▶ _Page_
────────────────────
On the one hand, sure, you can probably squeeze some cycle or two out of buffering everything in memory. Even though your disk read is a memory read in all likelihood given how filesystem caching works, it's still an IO call, which isn't free.
Keeping everything in user space buffers might just be faster.
On the other hand, you're sending that sucker over network, and what you save doing this is most likely best counted in microseconds/request. It's piss in the ocean compared to the delay introduced even over a local network.
> Even though your disk read is a memory read in all likelihood given how filesystem caching works, it's still an IO call, which isn't free.
I wonder if io_uring could be used to issue a single syscall that would read data from disk (actually using page cache) and send it on the network.
Of course, you could use DPDK or similar technologies to do the opposite - read the data from disk once and keep it in user-space buffers, then write it directly to NIC memory without another syscall. That should still theoretically be faster, since there would be 0 syscalls per request, where the other approach would require 1 per request.
You can do kernel TLS for sendfile at least, maybe for io_uring too? Probably not for HTTP/2, but I'm not convinced multiplexed tcp in tcp is a good protocol for the public internet anyway.
That's indeed possible, if one has a TLS stack which supports KTLS. I however don't think there's not too many of those yet, and probably even less so in Rust where both the library and a potential Rust wrapper would need to support it.
────────────────────
▶ _Aim A_
In the forum thread on buffering files, how many syscalls per request would the DPDK approach require?
▶ _Aim B_
Reproduce the forum thread's wording between "On the one hand, sure, you" and "just be faster.", inclusive.
The data that comes next has no connection to the forum thread.

▶ _Data_
────────────────────
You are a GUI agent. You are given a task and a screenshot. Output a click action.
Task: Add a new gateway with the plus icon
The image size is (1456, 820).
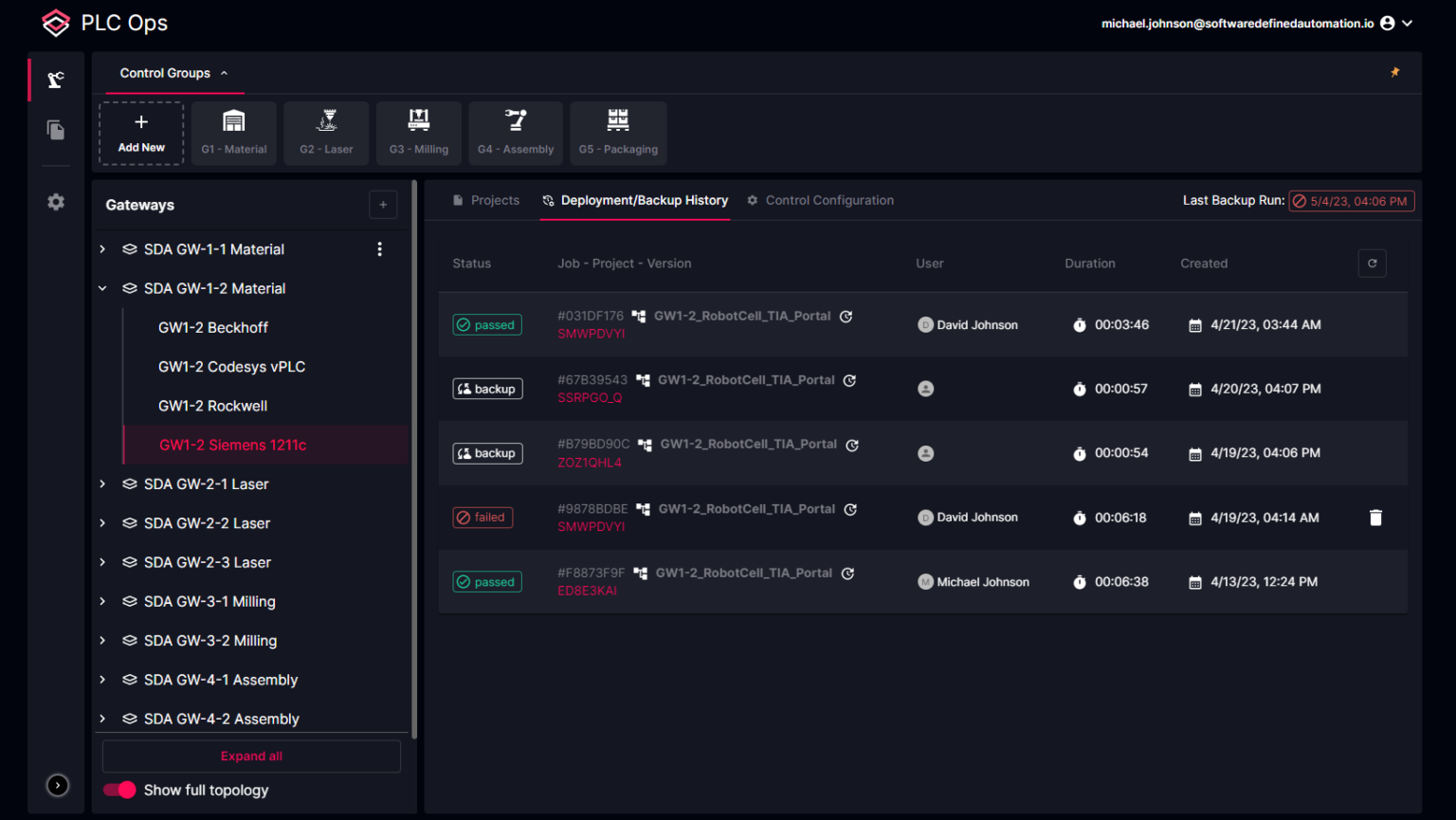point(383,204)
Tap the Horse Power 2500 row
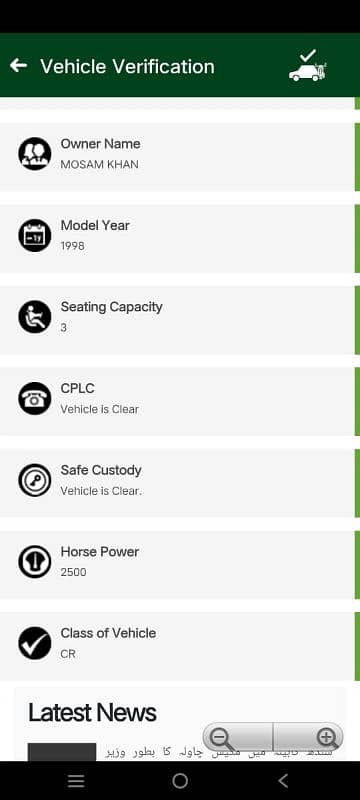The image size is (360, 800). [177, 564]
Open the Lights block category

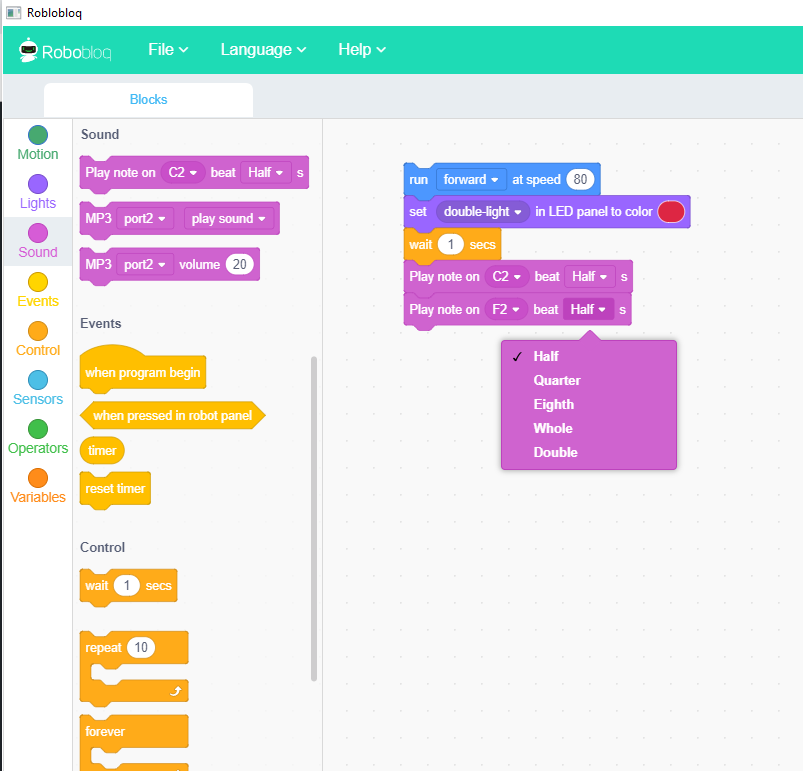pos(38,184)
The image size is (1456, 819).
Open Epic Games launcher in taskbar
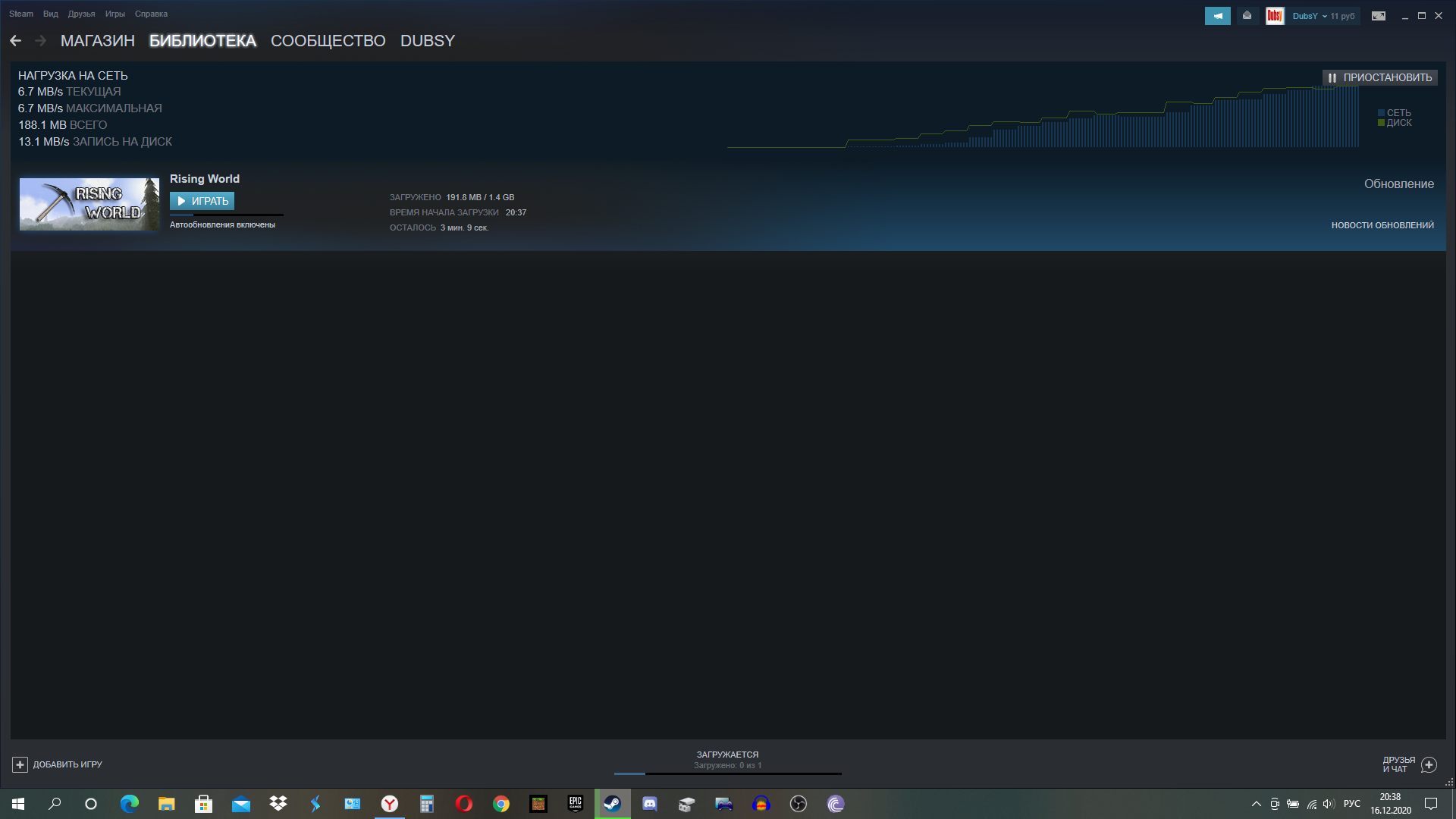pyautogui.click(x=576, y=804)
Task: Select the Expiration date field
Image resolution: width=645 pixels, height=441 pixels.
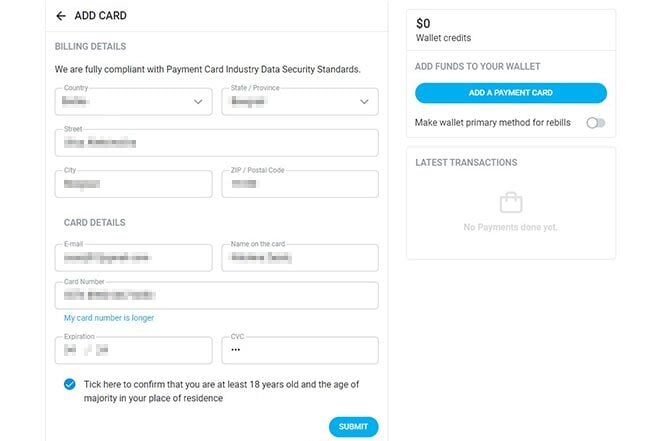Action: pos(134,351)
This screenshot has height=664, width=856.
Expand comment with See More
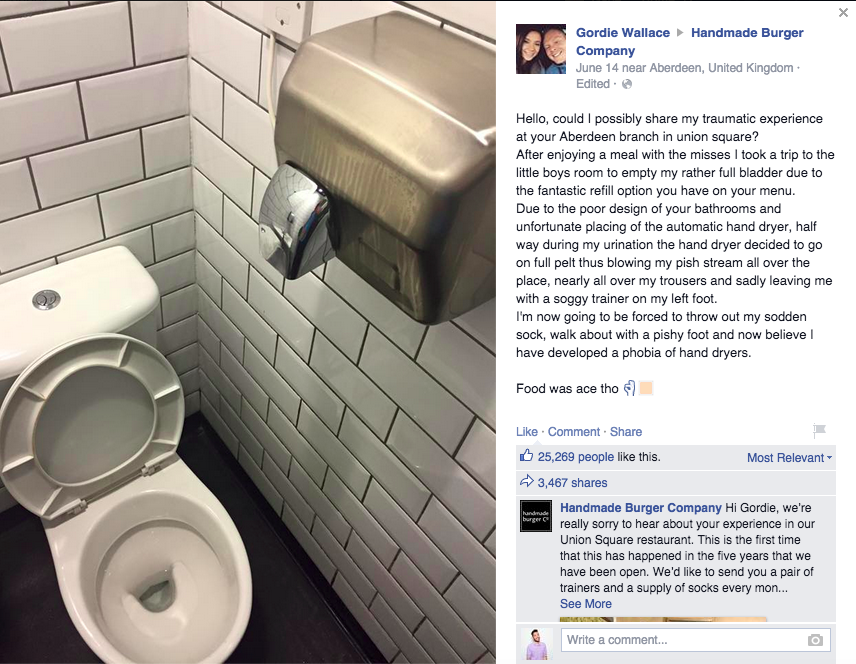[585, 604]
────────────────────
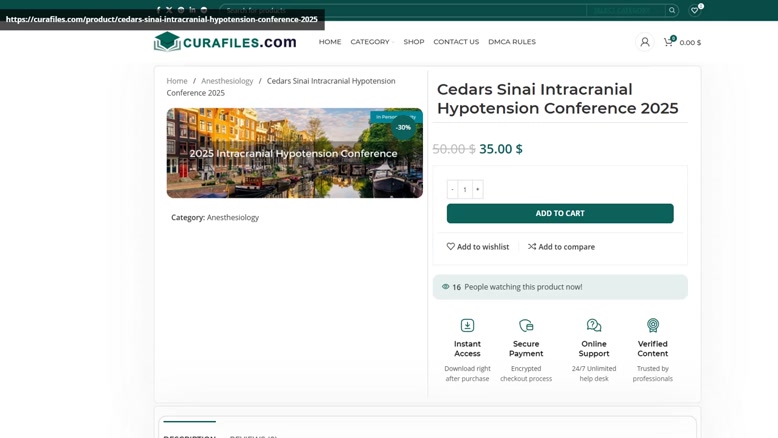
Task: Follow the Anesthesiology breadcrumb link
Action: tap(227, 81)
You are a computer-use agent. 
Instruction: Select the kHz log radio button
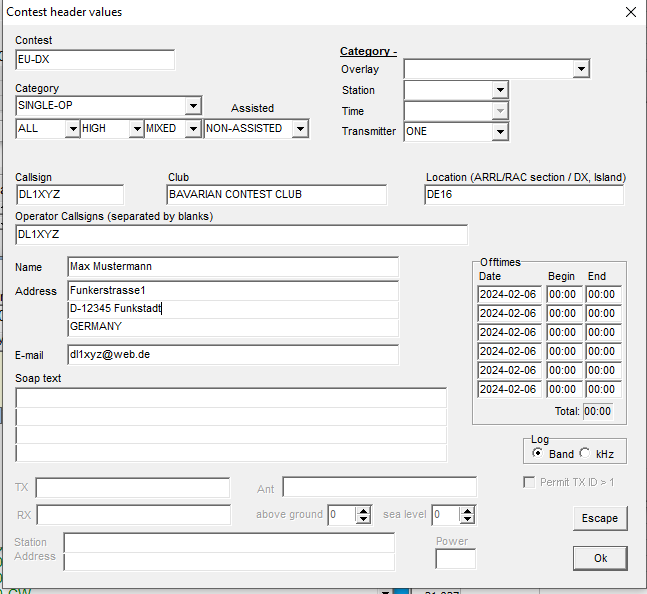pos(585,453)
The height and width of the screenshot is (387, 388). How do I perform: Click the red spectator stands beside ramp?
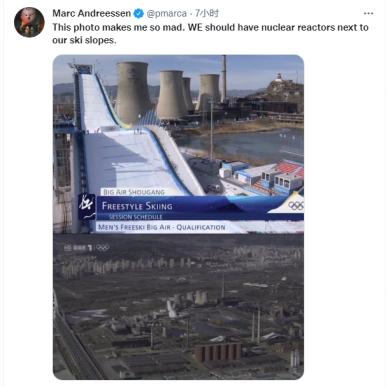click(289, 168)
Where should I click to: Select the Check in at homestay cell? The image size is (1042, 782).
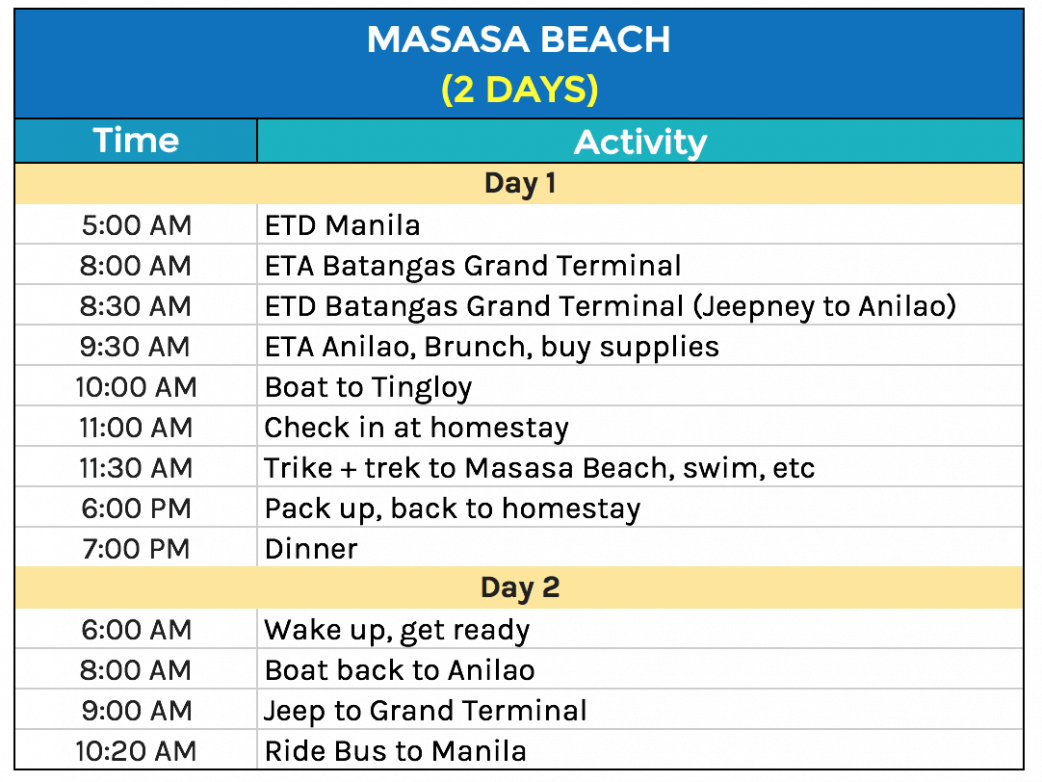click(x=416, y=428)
────────────────────
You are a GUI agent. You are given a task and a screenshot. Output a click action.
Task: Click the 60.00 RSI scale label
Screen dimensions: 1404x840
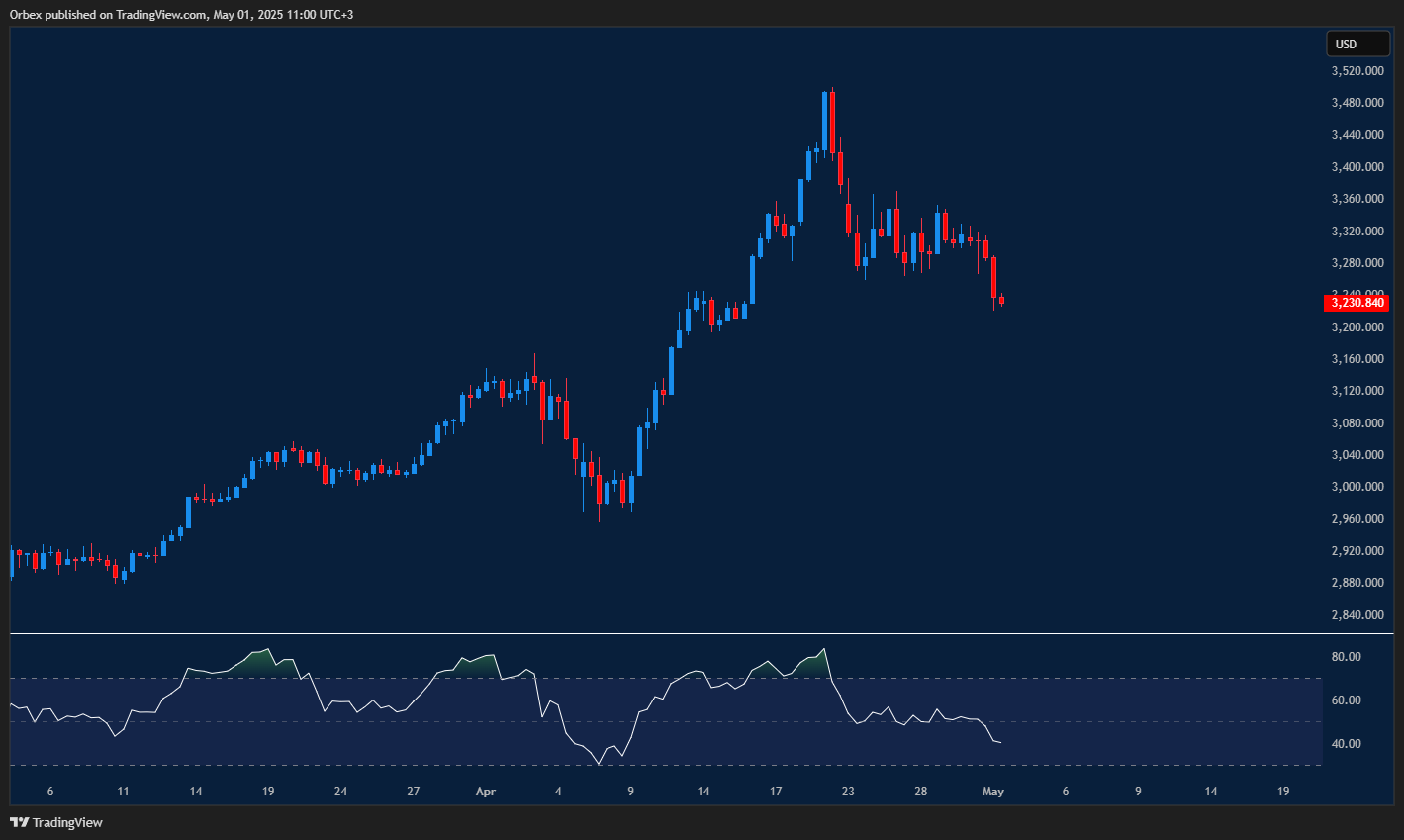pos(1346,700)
────────────────────
▶ _Full answer A_
Zero syscalls per request.

▶ _Full answer B_
On the one hand, sure, you can probably squeeze some cycle or two out of buffering everything in memory. Even though your disk read is a memory read in all likelihood given how filesystem caching works, it's still an IO call, which isn't free.
Keeping everything in user space buffers might just be faster.